Problem: Give the following material as a numbered list, with blank lines omitted.

Record set:
● ● ● ● ● ● ●

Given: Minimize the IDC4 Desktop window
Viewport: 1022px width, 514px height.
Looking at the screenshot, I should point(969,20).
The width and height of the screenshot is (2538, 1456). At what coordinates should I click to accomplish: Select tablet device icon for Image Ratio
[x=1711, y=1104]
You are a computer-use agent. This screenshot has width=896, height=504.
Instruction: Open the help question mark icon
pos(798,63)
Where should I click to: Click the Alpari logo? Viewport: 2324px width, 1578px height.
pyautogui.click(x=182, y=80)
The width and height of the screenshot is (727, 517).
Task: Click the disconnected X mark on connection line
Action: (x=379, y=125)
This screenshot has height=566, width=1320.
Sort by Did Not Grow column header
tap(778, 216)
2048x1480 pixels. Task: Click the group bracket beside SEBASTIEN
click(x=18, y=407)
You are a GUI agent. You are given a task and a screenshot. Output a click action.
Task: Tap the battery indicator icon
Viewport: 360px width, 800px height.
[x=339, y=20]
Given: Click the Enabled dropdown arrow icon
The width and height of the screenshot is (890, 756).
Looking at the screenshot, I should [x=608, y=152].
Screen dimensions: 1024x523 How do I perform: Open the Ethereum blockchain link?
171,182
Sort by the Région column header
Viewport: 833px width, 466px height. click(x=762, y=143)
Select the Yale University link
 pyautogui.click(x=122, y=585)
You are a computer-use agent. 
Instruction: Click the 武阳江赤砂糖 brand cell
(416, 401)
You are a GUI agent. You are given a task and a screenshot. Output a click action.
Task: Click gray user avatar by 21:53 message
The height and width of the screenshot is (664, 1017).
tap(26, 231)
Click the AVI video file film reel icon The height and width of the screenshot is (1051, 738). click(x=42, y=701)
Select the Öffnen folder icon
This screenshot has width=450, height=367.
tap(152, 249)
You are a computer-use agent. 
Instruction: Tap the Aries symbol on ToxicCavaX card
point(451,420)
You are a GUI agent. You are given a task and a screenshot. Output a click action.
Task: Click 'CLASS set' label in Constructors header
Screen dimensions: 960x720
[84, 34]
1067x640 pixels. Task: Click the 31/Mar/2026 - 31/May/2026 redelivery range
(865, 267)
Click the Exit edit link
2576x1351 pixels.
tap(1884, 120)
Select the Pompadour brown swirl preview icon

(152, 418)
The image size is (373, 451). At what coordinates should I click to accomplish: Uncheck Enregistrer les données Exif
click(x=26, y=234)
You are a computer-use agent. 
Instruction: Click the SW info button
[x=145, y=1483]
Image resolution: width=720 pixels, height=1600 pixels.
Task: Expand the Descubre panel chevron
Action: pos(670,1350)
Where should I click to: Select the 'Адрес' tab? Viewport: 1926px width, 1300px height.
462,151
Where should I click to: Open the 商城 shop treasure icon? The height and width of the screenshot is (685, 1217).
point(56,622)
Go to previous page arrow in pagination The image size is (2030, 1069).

● ● ● ● ● ● ●

Expected answer:
1. Given: Minimize the IDC4 Desktop window
2. Viewport: 1022px width, 514px height.
3. Looking at the screenshot, I should point(969,20).
4. The width and height of the screenshot is (2538, 1456). At what coordinates should I click to accomplish: Select tablet device icon for Image Ratio
5. [x=1711, y=1104]
6. You are a computer-use agent. This screenshot has width=896, height=504.
7. Instruction: Open the help question mark icon
8. pos(798,63)
9. Where should I click to: Click the Alpari logo? Viewport: 2324px width, 1578px height.
10. pyautogui.click(x=182, y=80)
11. The width and height of the screenshot is (727, 517).
12. Task: Click the disconnected X mark on connection line
13. Action: (x=379, y=125)
14. This screenshot has height=566, width=1320.
15. Sort by Did Not Grow column header
16. tap(778, 216)
17. 2048x1480 pixels. Task: Click the group bracket beside SEBASTIEN
18. click(x=18, y=407)
19. You are a GUI agent. You are given a task and a screenshot. Output a click action.
20. Task: Tap the battery indicator icon
21. Viewport: 360px width, 800px height.
22. [x=339, y=20]
23. Given: Click the Enabled dropdown arrow icon
24. The width and height of the screenshot is (890, 756).
25. Looking at the screenshot, I should [x=608, y=152].
26. Screen dimensions: 1024x523 How do I perform: Open the Ethereum blockchain link?
27. 171,182
28. Sort by the Région column header
29. Viewport: 833px width, 466px height. click(x=762, y=143)
30. Select the Yale University link
31.  pyautogui.click(x=122, y=585)
32. You are a computer-use agent. 
33. Instruction: Click the 武阳江赤砂糖 brand cell
34. (416, 401)
35. You are a GUI agent. You are given a task and a screenshot. Output a click action.
36. Task: Click gray user avatar by 21:53 message
37. The height and width of the screenshot is (664, 1017).
38. tap(26, 231)
39. Click the AVI video file film reel icon The height and width of the screenshot is (1051, 738). click(x=42, y=701)
40. Select the Öffnen folder icon
41. This screenshot has width=450, height=367.
42. tap(152, 249)
43. You are a computer-use agent. 
44. Instruction: Tap the Aries symbol on ToxicCavaX card
45. point(451,420)
46. You are a GUI agent. You are given a task and a screenshot. Output a click action.
47. Task: Click 'CLASS set' label in Constructors header
48. Screen dimensions: 960x720
49. [84, 34]
50. 1067x640 pixels. Task: Click the 31/Mar/2026 - 31/May/2026 redelivery range
51. (865, 267)
52. Click the Exit edit link
53. 2576x1351 pixels.
54. tap(1884, 120)
55. Select the Pompadour brown swirl preview icon
56. (152, 418)
57. The image size is (373, 451). At what coordinates should I click to accomplish: Uncheck Enregistrer les données Exif
58. click(x=26, y=234)
59. You are a computer-use agent. 
60. Instruction: Click the SW info button
61. [x=145, y=1483]
62. Image resolution: width=720 pixels, height=1600 pixels.
63. Task: Expand the Descubre panel chevron
64. Action: pos(670,1350)
65. Where should I click to: Select the 'Адрес' tab? Viewport: 1926px width, 1300px height.
66. 462,151
67. Where should I click to: Open the 商城 shop treasure icon? The height and width of the screenshot is (685, 1217).
68. point(56,622)
69. Go to previous page arrow in pagination The image size is (2030, 1069).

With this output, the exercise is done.